How to complete this task -
Lines from the one containing "Instruction: Open the" through the final line of the data, restated word for word and free of pictures, make up the whole answer.

Dataset entries:
Content starts
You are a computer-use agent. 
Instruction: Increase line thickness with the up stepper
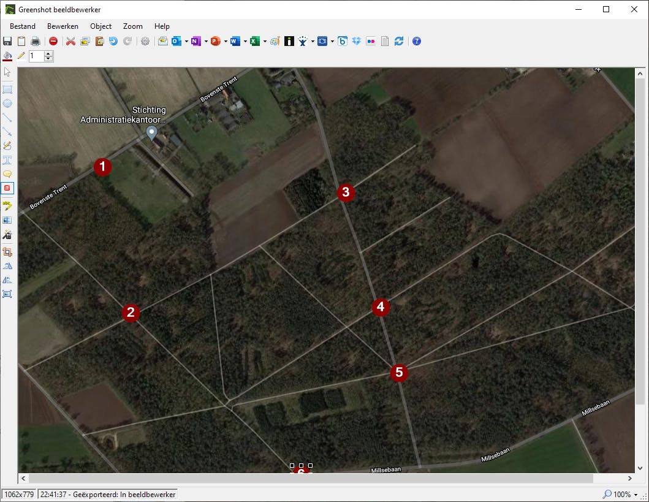point(48,53)
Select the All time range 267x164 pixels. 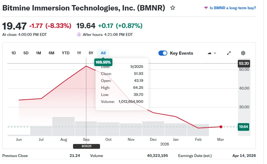(103, 53)
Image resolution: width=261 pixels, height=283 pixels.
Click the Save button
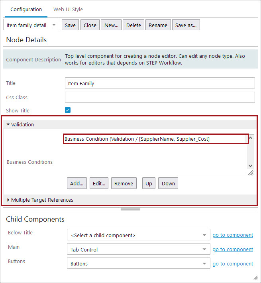pyautogui.click(x=70, y=25)
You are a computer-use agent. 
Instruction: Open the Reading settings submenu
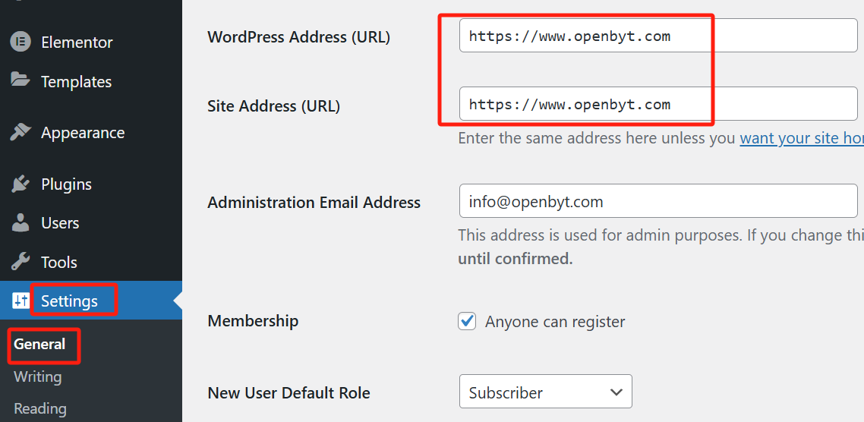(40, 409)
Content ends
Response area -
Instruction: Open the Reading settings submenu
(40, 409)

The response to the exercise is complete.